Instructions to follow: Write out, word for word, every line in the data below from the one containing "The image size is (788, 572)." to the one containing "Given: Open the first BE-AUD link", both of them included.

═════ Input data

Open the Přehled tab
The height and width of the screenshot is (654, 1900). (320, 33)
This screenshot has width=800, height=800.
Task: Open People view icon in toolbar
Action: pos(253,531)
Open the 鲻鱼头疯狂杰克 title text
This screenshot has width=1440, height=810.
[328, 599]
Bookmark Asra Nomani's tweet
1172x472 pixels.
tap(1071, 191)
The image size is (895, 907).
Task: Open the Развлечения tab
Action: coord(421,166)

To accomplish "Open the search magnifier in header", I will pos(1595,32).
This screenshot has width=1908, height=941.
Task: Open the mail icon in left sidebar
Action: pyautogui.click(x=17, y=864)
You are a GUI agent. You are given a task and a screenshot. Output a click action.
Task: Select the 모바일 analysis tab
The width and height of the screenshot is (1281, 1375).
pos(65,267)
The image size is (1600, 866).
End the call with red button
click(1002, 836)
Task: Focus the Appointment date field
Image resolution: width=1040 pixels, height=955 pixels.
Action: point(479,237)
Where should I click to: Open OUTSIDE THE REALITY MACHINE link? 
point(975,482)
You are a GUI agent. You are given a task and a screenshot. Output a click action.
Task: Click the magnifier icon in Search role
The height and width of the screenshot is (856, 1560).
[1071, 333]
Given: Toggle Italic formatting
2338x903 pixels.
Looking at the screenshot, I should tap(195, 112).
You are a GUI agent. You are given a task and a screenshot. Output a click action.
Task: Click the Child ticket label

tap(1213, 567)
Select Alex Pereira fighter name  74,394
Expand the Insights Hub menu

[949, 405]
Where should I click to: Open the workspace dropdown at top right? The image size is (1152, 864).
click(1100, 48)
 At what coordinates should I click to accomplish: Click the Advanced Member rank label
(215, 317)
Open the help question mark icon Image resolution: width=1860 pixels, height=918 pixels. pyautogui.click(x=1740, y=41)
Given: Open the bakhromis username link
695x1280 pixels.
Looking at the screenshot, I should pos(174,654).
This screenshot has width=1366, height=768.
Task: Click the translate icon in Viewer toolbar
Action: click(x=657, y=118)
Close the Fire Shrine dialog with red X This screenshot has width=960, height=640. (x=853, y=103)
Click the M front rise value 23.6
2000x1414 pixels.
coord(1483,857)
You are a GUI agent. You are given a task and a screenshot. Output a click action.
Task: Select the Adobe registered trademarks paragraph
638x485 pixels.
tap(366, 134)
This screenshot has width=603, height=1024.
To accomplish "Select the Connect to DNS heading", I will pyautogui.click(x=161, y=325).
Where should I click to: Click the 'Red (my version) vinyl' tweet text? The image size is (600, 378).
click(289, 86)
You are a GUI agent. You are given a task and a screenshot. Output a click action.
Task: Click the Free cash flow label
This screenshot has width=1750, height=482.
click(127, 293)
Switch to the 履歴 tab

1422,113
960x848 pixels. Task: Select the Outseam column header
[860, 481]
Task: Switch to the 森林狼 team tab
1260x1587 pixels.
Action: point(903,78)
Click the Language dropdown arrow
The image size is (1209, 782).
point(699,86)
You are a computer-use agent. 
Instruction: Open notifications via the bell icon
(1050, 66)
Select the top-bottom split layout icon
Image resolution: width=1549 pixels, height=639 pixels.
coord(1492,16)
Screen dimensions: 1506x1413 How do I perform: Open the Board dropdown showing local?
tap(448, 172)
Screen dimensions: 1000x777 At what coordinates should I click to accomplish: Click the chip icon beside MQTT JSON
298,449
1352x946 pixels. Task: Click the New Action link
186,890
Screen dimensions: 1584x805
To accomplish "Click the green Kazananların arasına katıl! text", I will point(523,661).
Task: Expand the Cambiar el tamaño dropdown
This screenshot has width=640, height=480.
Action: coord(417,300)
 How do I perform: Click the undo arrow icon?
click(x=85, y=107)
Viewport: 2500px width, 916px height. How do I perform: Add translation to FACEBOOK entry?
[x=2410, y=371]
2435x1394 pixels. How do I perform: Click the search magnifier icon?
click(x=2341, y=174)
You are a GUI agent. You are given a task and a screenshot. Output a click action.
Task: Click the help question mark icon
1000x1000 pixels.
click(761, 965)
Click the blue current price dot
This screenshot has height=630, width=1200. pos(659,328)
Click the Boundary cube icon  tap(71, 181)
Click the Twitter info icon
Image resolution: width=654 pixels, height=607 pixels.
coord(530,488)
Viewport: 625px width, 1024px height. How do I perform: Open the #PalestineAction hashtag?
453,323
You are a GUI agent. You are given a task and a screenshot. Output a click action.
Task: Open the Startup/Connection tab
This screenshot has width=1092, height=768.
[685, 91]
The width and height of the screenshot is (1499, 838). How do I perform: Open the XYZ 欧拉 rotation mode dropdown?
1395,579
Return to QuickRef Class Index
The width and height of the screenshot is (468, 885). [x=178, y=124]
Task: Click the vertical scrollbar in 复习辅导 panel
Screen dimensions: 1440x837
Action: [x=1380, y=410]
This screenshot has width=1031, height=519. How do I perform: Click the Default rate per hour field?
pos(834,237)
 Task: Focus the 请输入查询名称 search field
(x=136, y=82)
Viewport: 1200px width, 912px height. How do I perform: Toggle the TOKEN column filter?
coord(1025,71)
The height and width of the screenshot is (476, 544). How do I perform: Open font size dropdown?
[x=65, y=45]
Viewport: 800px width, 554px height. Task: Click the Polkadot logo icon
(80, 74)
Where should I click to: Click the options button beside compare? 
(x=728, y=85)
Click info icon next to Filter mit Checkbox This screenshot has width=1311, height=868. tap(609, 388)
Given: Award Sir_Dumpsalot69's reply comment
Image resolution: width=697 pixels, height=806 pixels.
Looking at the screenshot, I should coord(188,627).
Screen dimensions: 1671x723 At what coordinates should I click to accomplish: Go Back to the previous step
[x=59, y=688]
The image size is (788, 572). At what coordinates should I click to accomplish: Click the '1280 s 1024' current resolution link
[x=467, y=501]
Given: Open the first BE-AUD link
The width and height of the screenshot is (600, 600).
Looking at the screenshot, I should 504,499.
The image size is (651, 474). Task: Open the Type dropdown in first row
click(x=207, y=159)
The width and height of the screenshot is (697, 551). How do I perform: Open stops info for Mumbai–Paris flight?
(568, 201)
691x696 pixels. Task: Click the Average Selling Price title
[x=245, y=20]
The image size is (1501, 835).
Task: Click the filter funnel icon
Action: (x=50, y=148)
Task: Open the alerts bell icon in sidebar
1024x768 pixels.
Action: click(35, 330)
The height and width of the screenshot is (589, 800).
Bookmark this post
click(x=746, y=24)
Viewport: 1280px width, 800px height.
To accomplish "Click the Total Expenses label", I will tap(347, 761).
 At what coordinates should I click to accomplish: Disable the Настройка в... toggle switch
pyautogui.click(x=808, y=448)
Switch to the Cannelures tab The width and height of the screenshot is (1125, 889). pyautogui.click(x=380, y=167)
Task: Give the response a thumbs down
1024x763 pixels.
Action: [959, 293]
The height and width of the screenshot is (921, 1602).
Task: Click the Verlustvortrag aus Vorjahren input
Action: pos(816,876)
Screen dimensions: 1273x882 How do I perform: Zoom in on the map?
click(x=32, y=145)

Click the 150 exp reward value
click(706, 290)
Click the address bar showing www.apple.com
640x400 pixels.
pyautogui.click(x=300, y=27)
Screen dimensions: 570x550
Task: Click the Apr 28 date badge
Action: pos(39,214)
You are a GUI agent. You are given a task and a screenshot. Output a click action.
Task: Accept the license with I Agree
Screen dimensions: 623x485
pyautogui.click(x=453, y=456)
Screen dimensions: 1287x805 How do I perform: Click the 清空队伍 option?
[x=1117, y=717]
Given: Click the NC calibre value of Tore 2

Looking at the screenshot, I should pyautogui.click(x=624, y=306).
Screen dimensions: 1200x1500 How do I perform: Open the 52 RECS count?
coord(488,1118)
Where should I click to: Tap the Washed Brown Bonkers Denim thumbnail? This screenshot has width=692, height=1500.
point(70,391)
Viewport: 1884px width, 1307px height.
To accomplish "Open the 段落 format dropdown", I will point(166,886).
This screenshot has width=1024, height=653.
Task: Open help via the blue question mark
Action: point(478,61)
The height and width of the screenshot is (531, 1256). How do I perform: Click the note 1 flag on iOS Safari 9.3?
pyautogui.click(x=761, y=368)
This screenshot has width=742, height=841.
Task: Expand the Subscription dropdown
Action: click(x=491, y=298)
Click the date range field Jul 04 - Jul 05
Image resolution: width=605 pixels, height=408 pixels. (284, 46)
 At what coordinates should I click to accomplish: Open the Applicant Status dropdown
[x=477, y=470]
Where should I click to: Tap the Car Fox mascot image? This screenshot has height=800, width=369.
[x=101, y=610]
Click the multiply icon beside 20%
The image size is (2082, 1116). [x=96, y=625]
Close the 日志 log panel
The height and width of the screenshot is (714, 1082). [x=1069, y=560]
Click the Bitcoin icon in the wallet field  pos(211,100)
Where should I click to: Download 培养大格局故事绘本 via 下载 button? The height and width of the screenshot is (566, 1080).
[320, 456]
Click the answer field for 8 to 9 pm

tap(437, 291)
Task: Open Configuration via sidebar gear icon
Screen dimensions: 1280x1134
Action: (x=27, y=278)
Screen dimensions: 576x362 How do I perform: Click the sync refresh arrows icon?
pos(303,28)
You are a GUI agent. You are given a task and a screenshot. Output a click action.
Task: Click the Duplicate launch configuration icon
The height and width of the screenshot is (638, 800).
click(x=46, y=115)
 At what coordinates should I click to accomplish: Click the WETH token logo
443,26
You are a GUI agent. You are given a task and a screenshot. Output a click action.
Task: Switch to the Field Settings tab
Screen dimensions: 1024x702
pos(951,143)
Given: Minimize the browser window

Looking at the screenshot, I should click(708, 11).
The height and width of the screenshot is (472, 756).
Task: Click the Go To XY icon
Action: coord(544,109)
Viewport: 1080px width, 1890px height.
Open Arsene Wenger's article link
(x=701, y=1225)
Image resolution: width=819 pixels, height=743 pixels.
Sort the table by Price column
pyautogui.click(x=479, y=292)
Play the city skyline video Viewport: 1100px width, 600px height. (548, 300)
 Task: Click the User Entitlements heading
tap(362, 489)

══════════

Reply:
The image size is (788, 572). At what coordinates should I click to accomplish: Click the '1280 s 1024' current resolution link
[x=467, y=501]
Given: Open the first BE-AUD link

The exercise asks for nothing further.